[Paper] 3AM: Segment Anything with Geometric Consistency in Videos

Published: (January 13, 2026 at 01:59 PM EST)
3 min read
Source: arXiv

Source: arXiv - 2601.08831v1

Overview

The paper “3AM: Segment Anything with Geometric Consistency in Videos” tackles a long‑standing problem in video object segmentation (VOS): maintaining accurate masks when the camera viewpoint swings dramatically.
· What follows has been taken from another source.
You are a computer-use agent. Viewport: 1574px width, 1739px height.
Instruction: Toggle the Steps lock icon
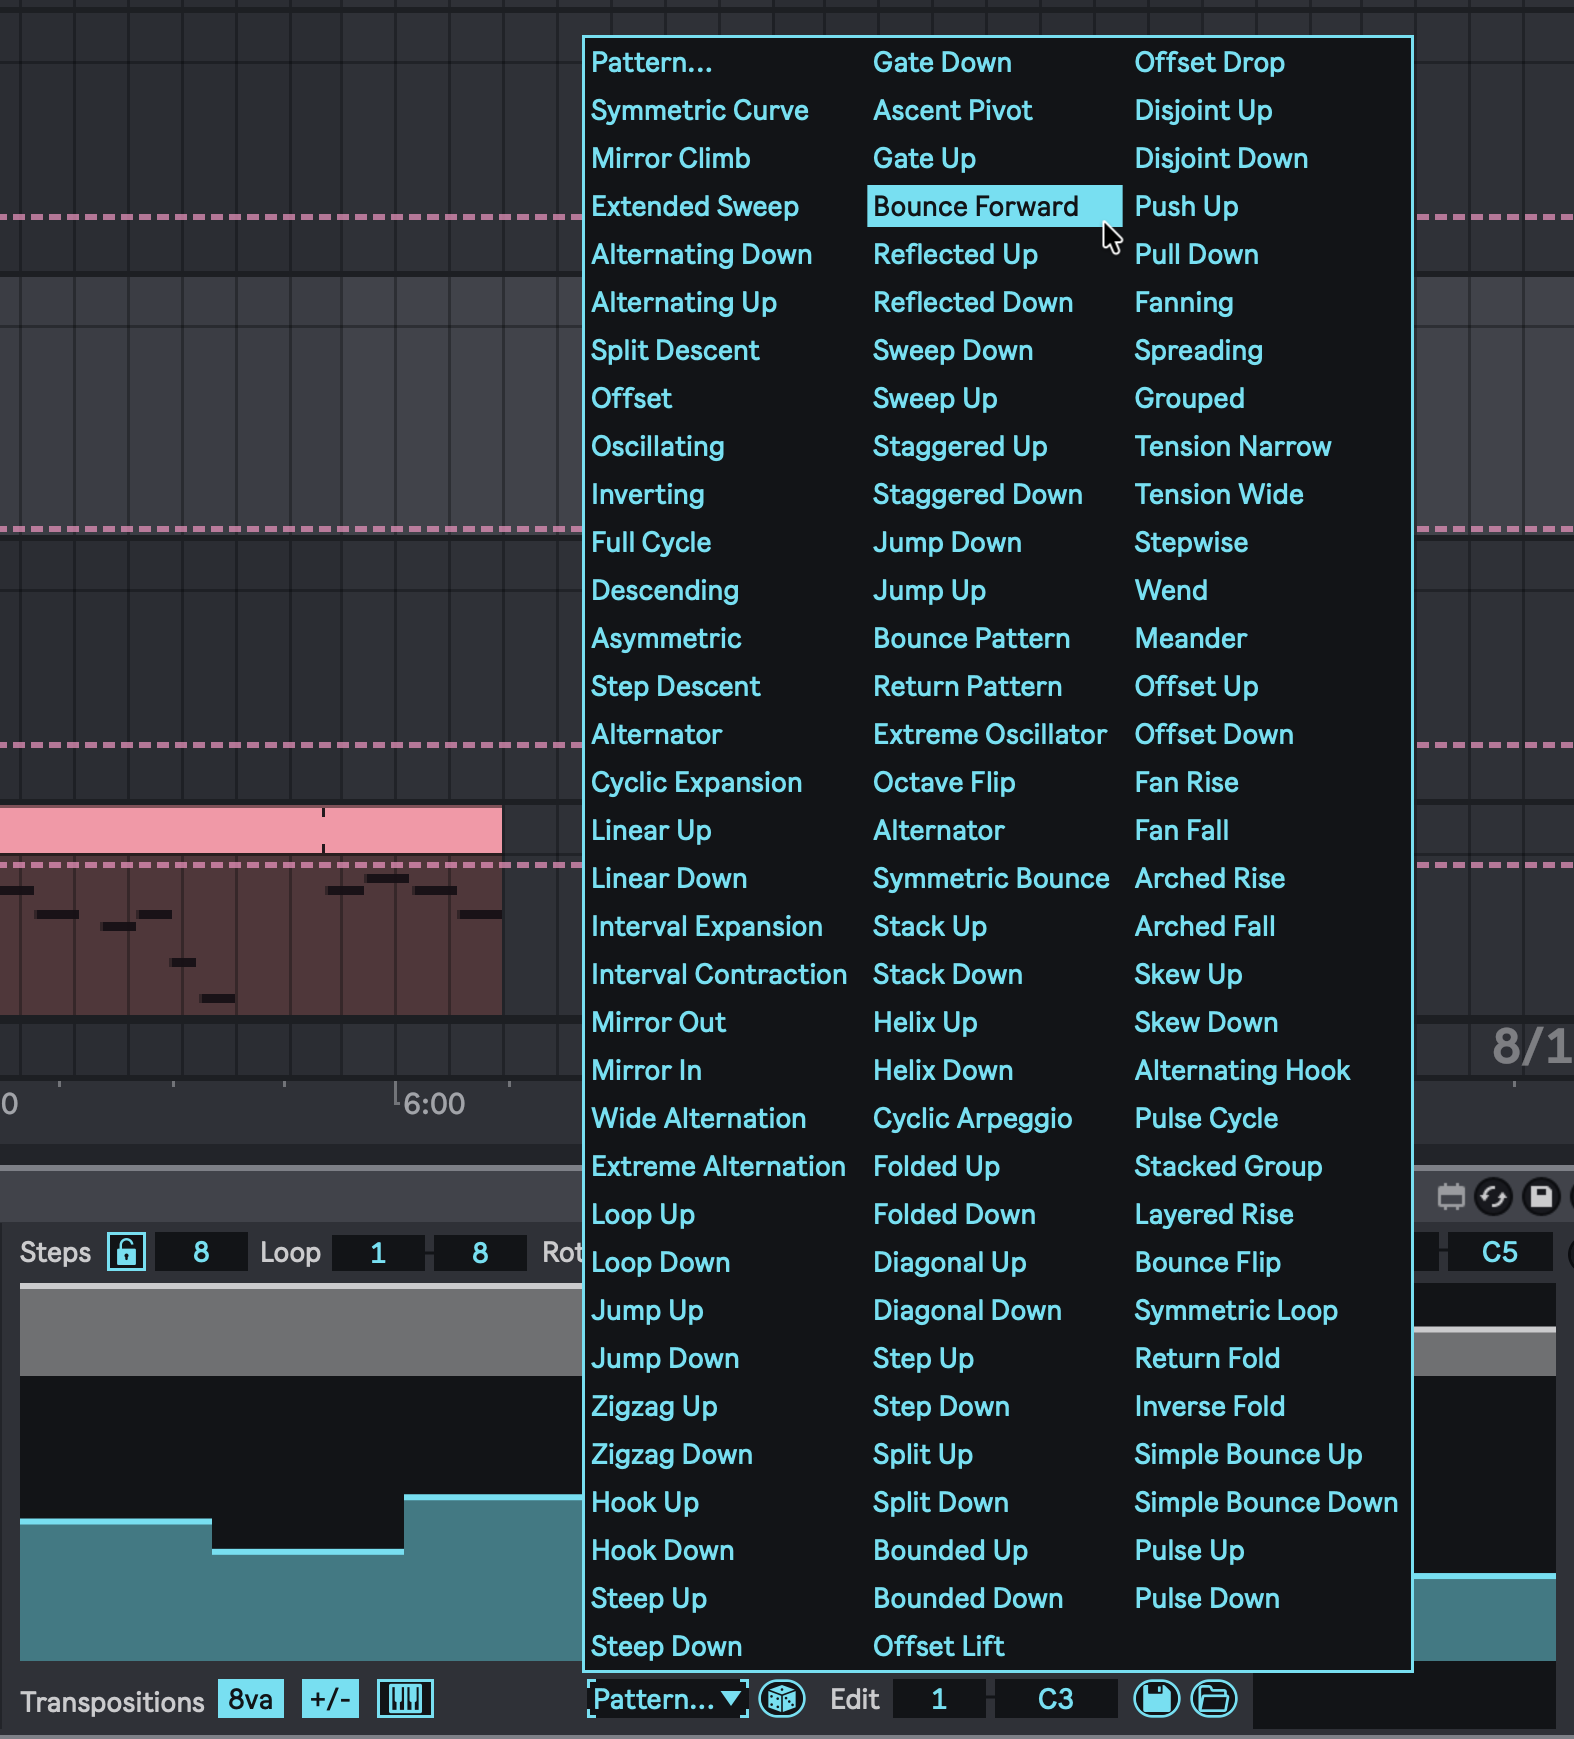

By marrying the powerful appearance‑based SAM2 model with lightweight 3‑D‑aware features from the MUSt3R framework, the authors achieve geometry‑consistent segmentation without needing depth maps, camera poses, or any preprocessing at inference time.

Key Contributions

  • 3AM architecture: A training‑time plug‑in that fuses MUSt3R’s multi‑level 3‑D features with SAM2’s appearance features via a lightweight Feature Merger.
  • Implicit geometric correspondence: The merged representation encodes spatial position, enabling the model to stay “anchored” to the same physical object across wide‑baseline frames.
  • Field‑of‑view aware sampling: A novel data‑sampling strategy that forces training frames to share consistent object regions, strengthening the learning of 3‑D correspondences.
  • Zero‑extra inference cost: At test time the system only requires raw RGB frames—no depth, pose, or heavy preprocessing—making it drop‑in compatible with existing SAM2 pipelines.
  • State‑of‑the‑art performance: On challenging wide‑baseline video benchmarks (ScanNet++, Replica) 3AM reaches 90.6 % IoU and 71.7 % Positive IoU, beating the previous best VOS methods by +15.9 and +30.4 points respectively.

Methodology

Backbone Fusion

  • SAM2 supplies strong per‑frame appearance embeddings (color, texture).
  • MUSt3R provides multi‑scale 3‑D‑aware embeddings that capture implicit geometry (e.g., relative depth, surface orientation) learned from large‑scale RGB‑only video data.
  • A Feature Merger (a few 1×1 convolutions + residual connections) combines these two streams into a single token set that is fed to SAM2’s memory encoder.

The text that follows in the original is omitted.